What you will do. Arrange the lines of the material starting at the one containing "This screenshot has width=1104, height=720." and ending at the one containing "Click the required asterisk beside Key" as a Markdown table with columns Row and Line, omitting blank lines.

Excerpted records.
☆ ☆ ☆ ☆ ☆ ☆ ☆

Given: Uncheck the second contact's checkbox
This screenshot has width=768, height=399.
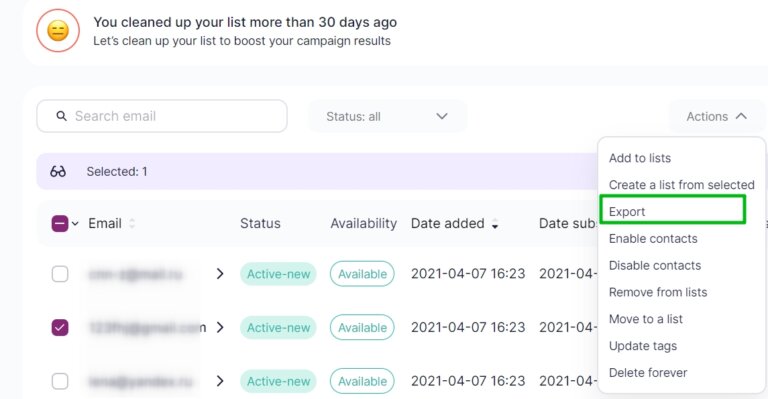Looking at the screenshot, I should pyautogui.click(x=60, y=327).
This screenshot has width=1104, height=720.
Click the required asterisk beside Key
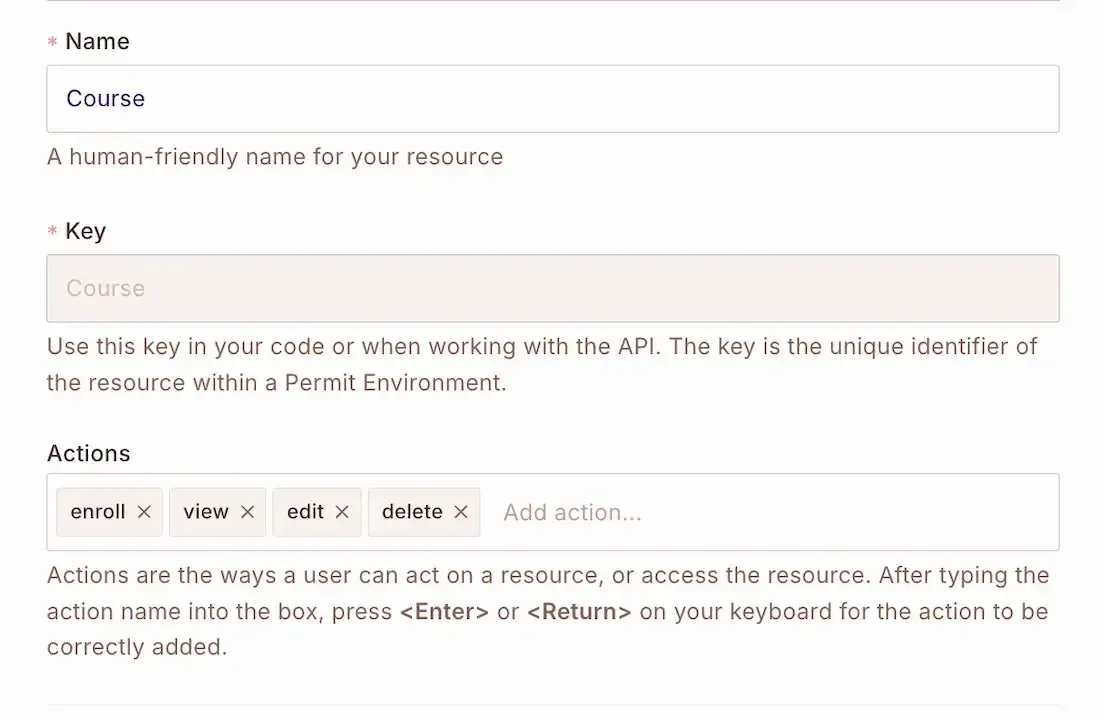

☆ ☆ ☆ ☆ ☆ ☆ ☆

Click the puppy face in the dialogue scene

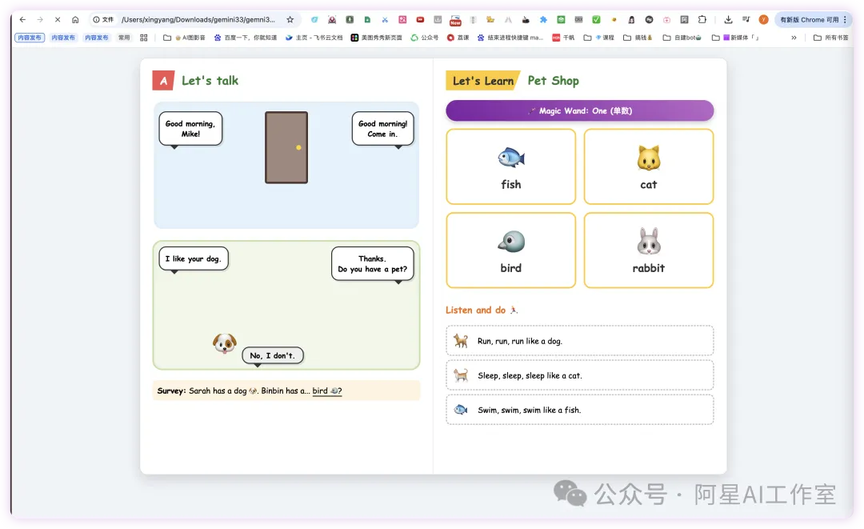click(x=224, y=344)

☆ ☆ ☆ ☆ ☆ ☆ ☆

Answer to the task.
| Row | Line |
|---|---|
| 1 | This screenshot has width=1104, height=720. |
| 2 | Click the required asterisk beside Key |